Organisations receiving government grants will be banned from using these taxpayer funds to lobby government and Parliament.
The Institute of Economic Affairs has undertaken extensive research on so-called ‘sock puppets’, exposing the practice of taxpayers’ money given to pressure groups being diverted to fund lobbying rather than the good causes or public services.
A new clause to be inserted into all new and renewed grant agreements will make sure that taxpayer funds are spent on improving people’s lives and good causes, rather than lobbying for new regulation or using taxpayers’ money to lobby for more government funding.

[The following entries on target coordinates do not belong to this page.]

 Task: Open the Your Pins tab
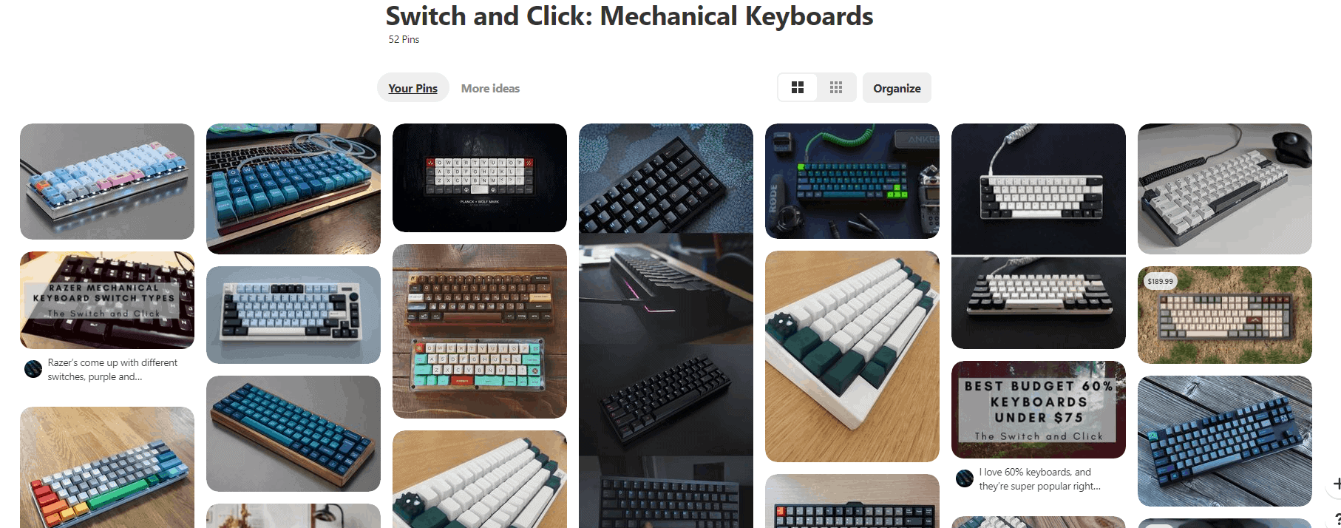click(413, 88)
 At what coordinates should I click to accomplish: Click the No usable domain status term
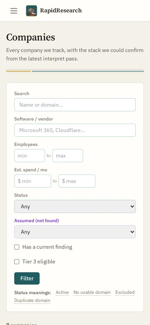pyautogui.click(x=92, y=292)
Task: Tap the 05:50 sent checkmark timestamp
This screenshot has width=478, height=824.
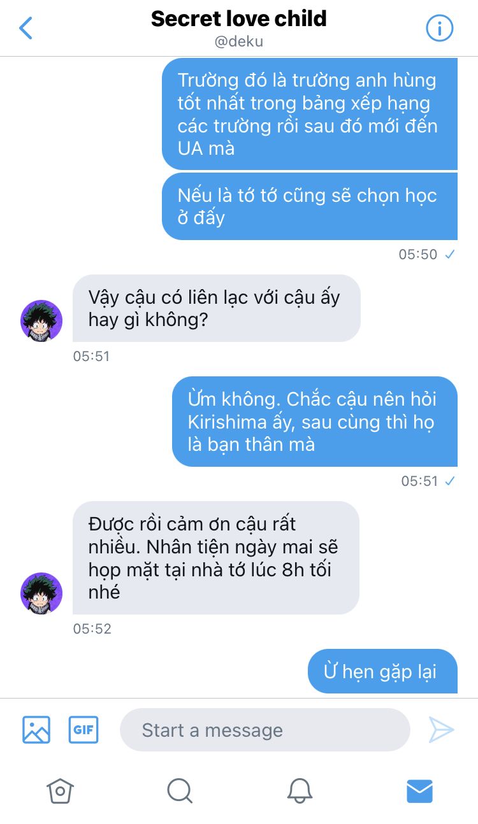Action: click(427, 254)
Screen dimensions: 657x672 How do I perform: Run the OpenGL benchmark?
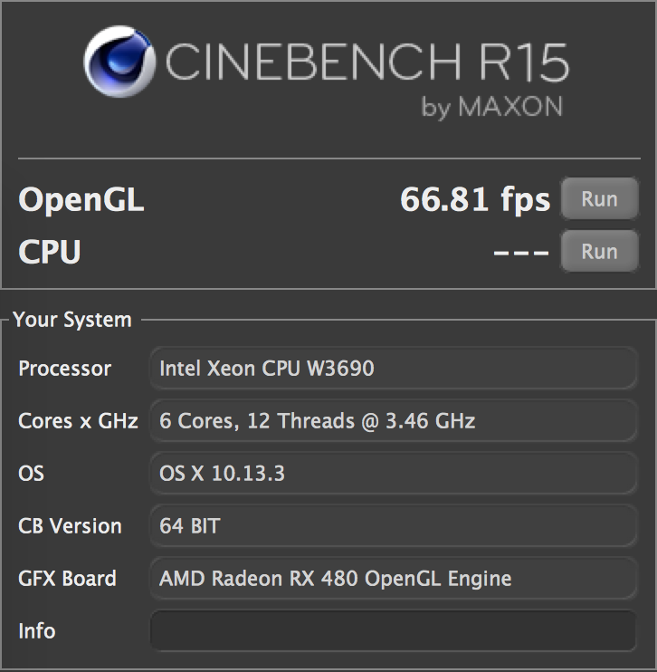pos(600,199)
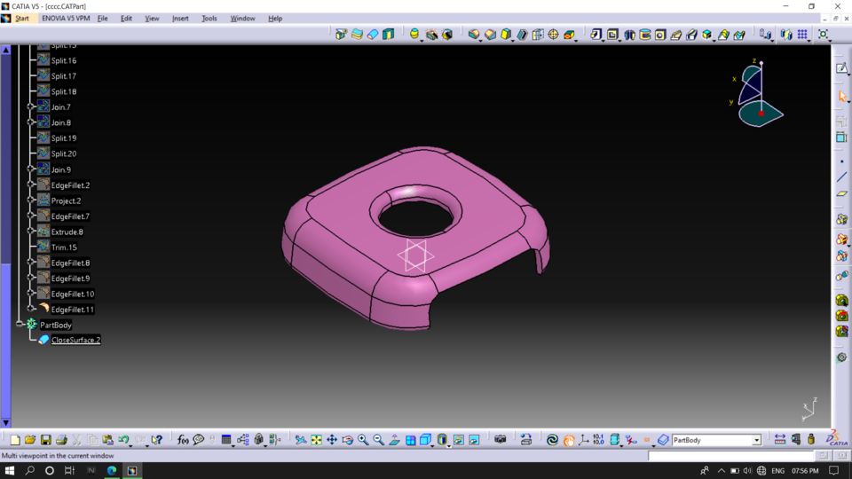Open Microsoft Edge from the taskbar

click(x=112, y=470)
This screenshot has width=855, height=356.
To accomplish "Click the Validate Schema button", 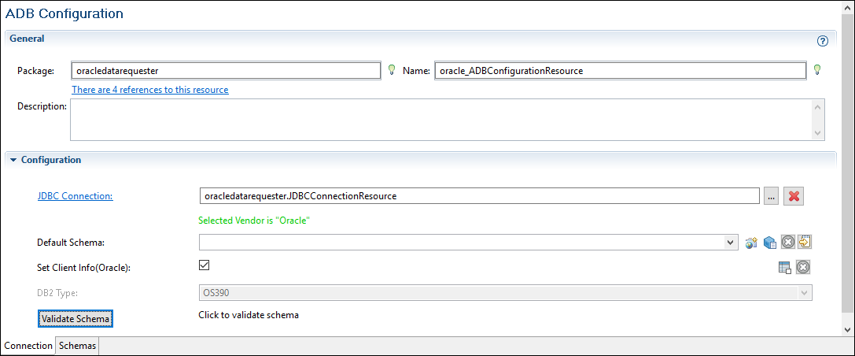I will (x=76, y=318).
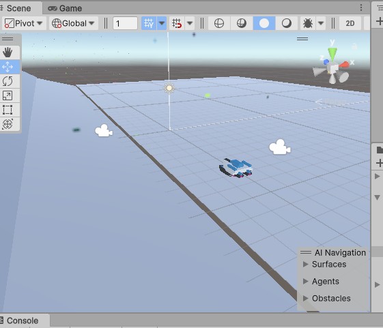Open the Pivot handle position dropdown

click(x=24, y=23)
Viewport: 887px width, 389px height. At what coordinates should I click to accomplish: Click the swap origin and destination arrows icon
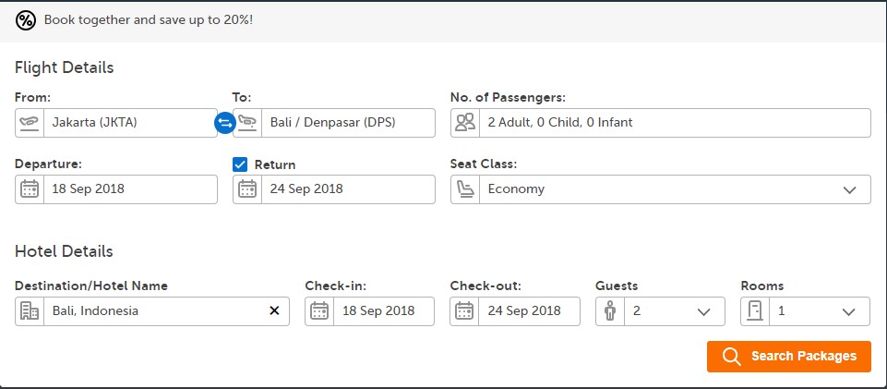coord(224,122)
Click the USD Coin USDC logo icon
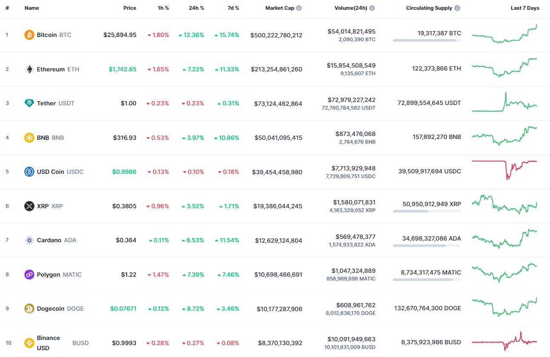This screenshot has width=550, height=357. (29, 172)
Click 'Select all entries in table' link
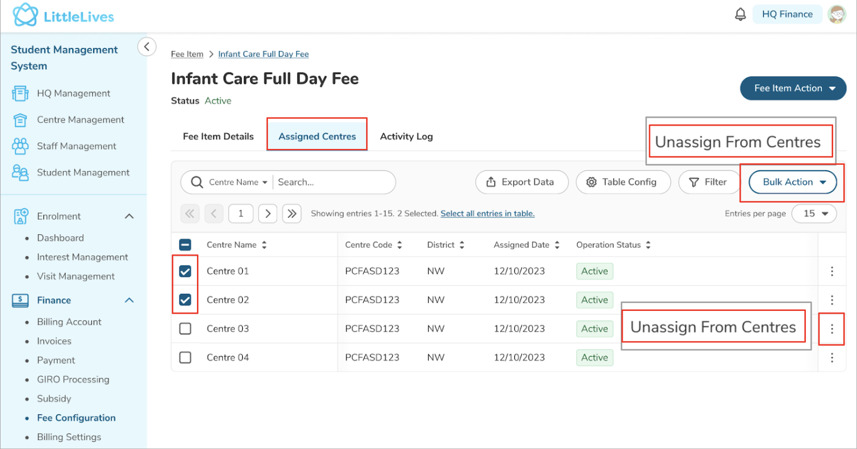The image size is (857, 449). point(487,214)
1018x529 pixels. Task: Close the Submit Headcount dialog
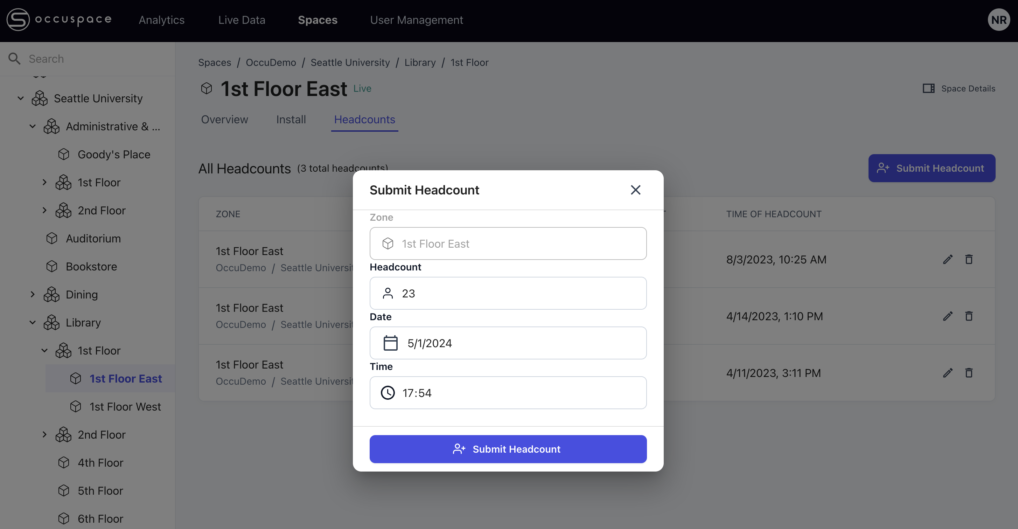635,190
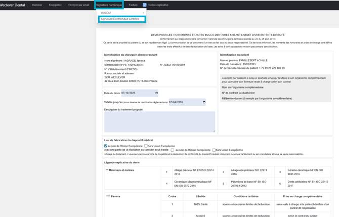Open the Signature numérique menu
Image resolution: width=339 pixels, height=217 pixels.
click(x=109, y=5)
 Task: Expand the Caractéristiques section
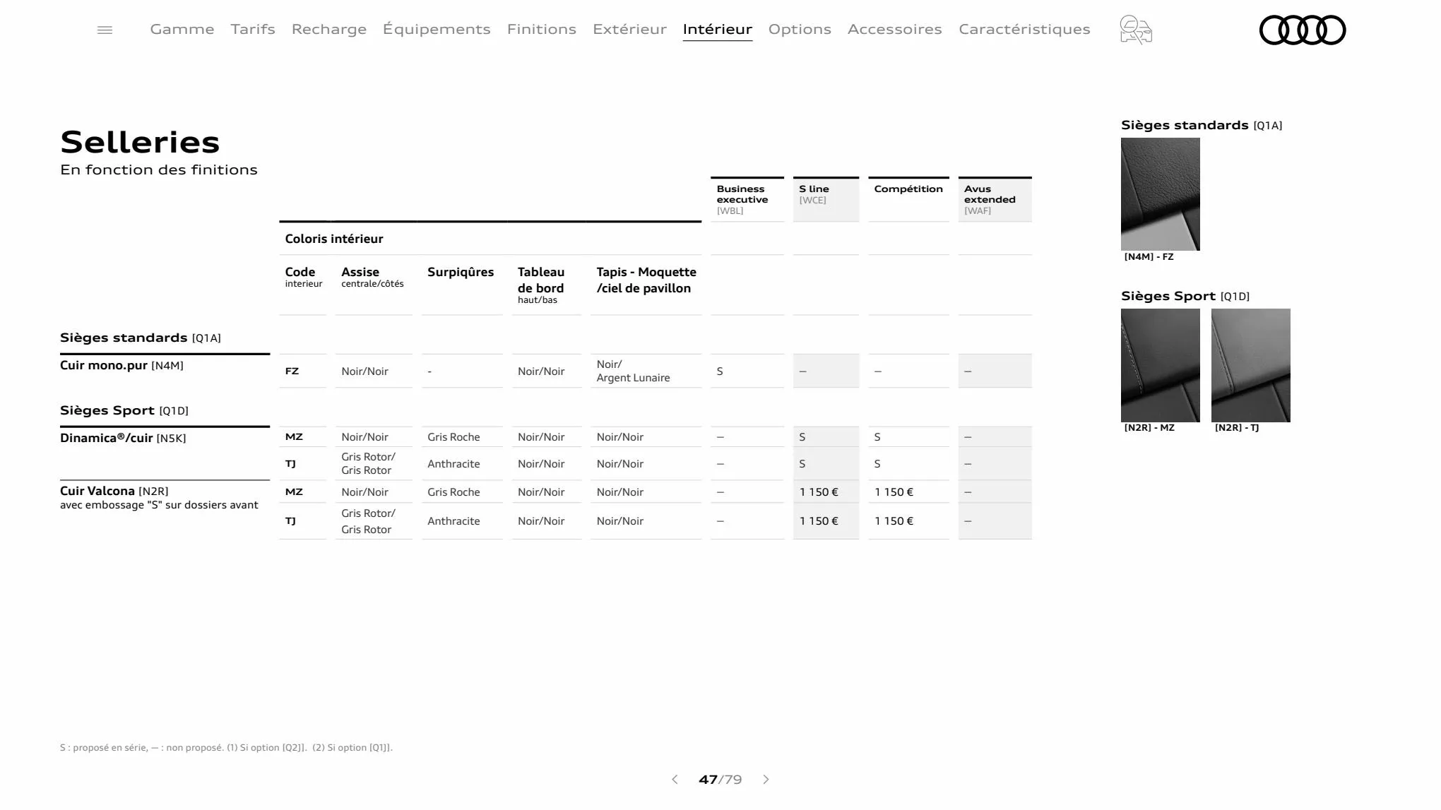coord(1024,29)
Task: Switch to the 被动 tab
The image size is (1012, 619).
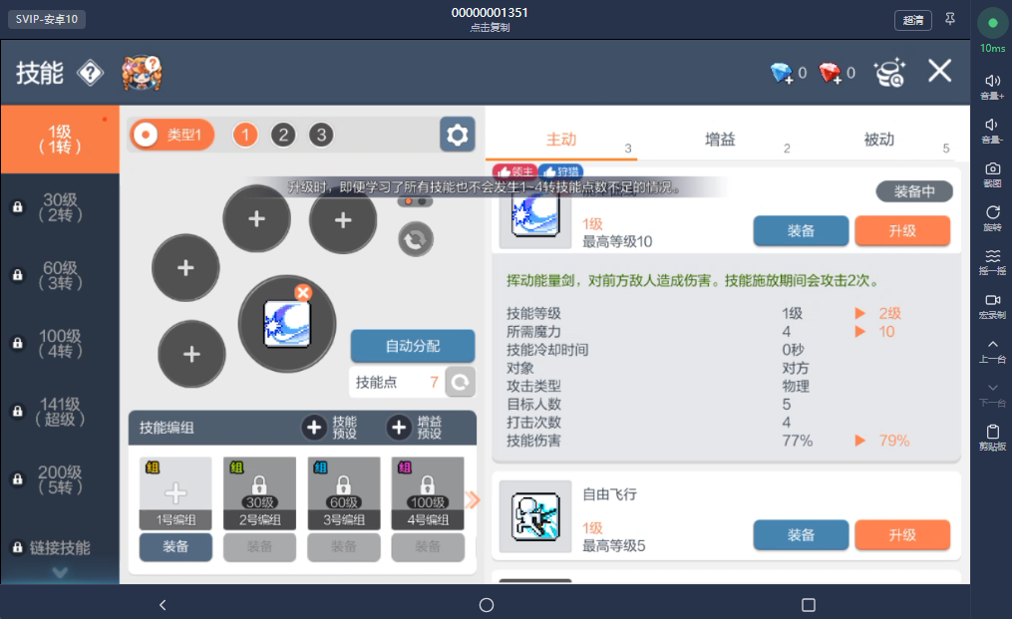Action: (x=879, y=140)
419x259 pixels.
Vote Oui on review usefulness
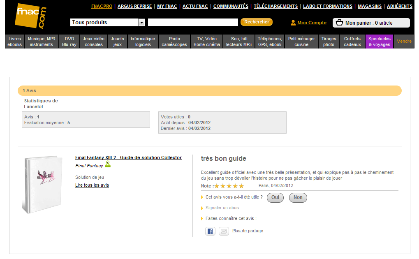click(x=275, y=197)
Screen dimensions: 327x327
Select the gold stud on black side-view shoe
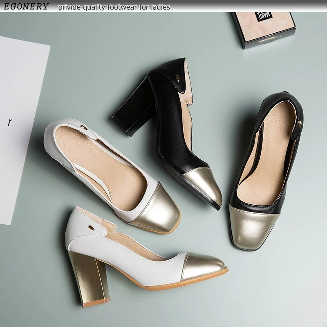(x=178, y=79)
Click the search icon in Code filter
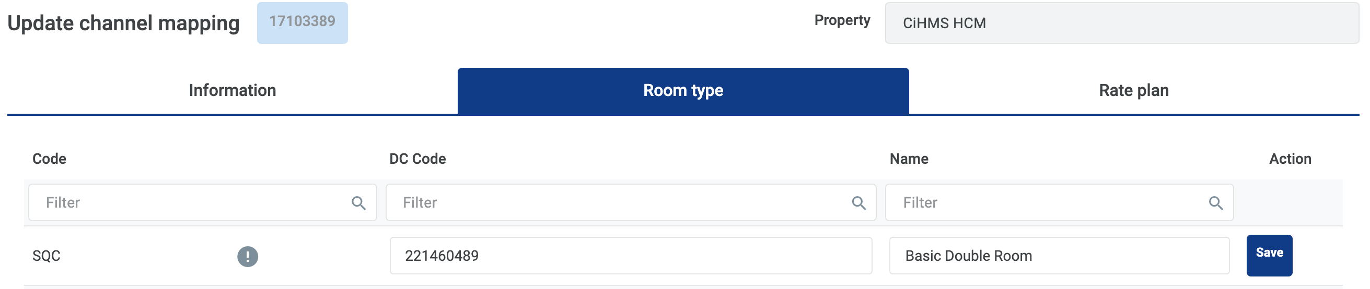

It will not prevent organisations from using their own privately-raised funds to campaign as they see fit. This will ensure that freedom of speech is protected, whilst stopping taxpayers’ money being diverted away from good causes. The Department for Communities and Local Government (DCLG) have successfully piloted these new rules over the last year.
This builds on action in the last Parliament which stopped quangos, such as the Audit Commission and Ordnance Survey, hiring lobbying firms to lobby politicians and Whitehall departments. The government has also increased transparency on consultancy lobbyist firms.
Matthew Hancock, Minister for the Cabinet Office, said:
Taxpayers’ money must be spent on improving people’s lives and spreading opportunities, not wasted on the farce of government lobbying government. The public sector never lobbies for lower taxes and less state spending, and it’s a zero sum game if Peter is robbed to pay Paul.
These common sense rules will protect freedom of speech – but taxpayers won’t be made to foot the bill for political campaigning and political lobbying. This government is standing up for value for money, so we can keep taxes down and support better services that people can rely on.
Notes to editors
The exact phrase that will be inserted into all new and renewed grant agreements reads:
The following costs are not Eligible Expenditure: Payments that support activity intended to influence or attempt to influence Parliament, government or political parties, or attempting to influence the awarding or renewal of contracts and grants, or attempting to influence legislative or regulatory action.
The Cabinet Office is publishing guidance to implement the new rules, which will commence in May alongside the new financial year.
DCLG has piloted this scheme since February 2015. It is now being rolled out across government.
Organisations which have signed the new DCLG grant agreement include Shelter (to run a homelessness advice hotline); this has not prevented the organisation from using its own funds to lobby on housing legislation in this Parliament.